It appears to me that in Windows Identity Foundation, once a user is logged in, the claims are basically strings of information that describe the user.

With the old role-based authentication, I could say that a user is or is not a member of a given group, but with claims-based authentication, I can now have strings of information that describe a user. "This user is female". This user was born on "July 6, 1975". "This user logged in using a USB key".

Is it the essence of claims-based authentication,that I have strings of information about the user given to the application by the framework?

+1  A: 

Claims are attributes about the subject interacting with your application, and can be anything. All the examples you gave are essentially correct.
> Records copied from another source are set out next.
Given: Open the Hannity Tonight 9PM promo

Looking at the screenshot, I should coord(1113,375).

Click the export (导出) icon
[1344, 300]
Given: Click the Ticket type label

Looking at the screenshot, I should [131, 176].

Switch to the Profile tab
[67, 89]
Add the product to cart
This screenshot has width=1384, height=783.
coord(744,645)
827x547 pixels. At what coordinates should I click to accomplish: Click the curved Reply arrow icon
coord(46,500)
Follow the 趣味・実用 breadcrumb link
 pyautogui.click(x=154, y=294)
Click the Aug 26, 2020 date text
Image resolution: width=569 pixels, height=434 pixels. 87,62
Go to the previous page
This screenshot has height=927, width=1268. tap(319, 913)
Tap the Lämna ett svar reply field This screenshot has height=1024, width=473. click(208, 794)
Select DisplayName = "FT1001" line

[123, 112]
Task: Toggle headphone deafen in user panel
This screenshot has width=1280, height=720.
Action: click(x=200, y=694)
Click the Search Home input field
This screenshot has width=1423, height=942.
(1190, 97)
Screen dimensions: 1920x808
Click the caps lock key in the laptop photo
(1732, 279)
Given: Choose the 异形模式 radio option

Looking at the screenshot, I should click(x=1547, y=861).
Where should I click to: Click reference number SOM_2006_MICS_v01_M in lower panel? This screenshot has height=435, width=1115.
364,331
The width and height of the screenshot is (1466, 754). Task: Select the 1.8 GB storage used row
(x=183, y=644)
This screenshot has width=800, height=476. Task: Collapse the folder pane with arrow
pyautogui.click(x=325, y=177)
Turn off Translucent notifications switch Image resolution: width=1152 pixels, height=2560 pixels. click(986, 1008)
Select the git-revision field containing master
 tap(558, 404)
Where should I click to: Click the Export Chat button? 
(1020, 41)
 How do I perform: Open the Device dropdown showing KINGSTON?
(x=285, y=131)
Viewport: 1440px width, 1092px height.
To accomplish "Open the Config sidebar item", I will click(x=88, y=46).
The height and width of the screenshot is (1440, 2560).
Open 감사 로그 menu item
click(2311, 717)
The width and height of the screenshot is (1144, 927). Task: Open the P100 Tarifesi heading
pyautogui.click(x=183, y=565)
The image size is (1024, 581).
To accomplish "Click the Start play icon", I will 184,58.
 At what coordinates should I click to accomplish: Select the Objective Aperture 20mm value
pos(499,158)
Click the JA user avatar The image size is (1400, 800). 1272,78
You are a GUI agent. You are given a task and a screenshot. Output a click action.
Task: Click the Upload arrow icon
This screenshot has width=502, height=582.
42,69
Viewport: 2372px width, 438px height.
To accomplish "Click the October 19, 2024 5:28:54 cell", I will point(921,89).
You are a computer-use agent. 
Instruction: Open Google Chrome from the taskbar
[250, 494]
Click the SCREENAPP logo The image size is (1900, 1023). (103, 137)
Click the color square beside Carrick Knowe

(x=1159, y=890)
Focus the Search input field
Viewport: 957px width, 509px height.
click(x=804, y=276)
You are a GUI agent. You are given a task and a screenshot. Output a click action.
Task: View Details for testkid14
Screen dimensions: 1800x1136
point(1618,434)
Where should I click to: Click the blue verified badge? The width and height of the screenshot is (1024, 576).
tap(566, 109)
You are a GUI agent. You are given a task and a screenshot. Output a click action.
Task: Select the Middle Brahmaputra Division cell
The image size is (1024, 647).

That's why you can use claims for more than just driving authorization rules. They could also represent user profile information for example. And a role membership is just another attribute (that is mostly used for access control).

Couple observations:

  • One subtle, but very important difference is that claims are issued by a trusted, authoritative entity (the STS). The origin of a claim is as important as the claim itself. To use a simple example: if I send you a token issued by Microsoft's STS with a claim "Title=Program Manager", you would probably have high certainty that I am a PM working for Microsoft. In other words, there's a correlation between the fidelity of the attributes you get and the level of trust you put on the issuer.
  • In WIF claims values are implemented as "strings" (as in a .NET type), but they could be any (serializable) object. For simple things like roles, groups, names, etc. you just use the value. For other more complex types you will need some kind of deserialization.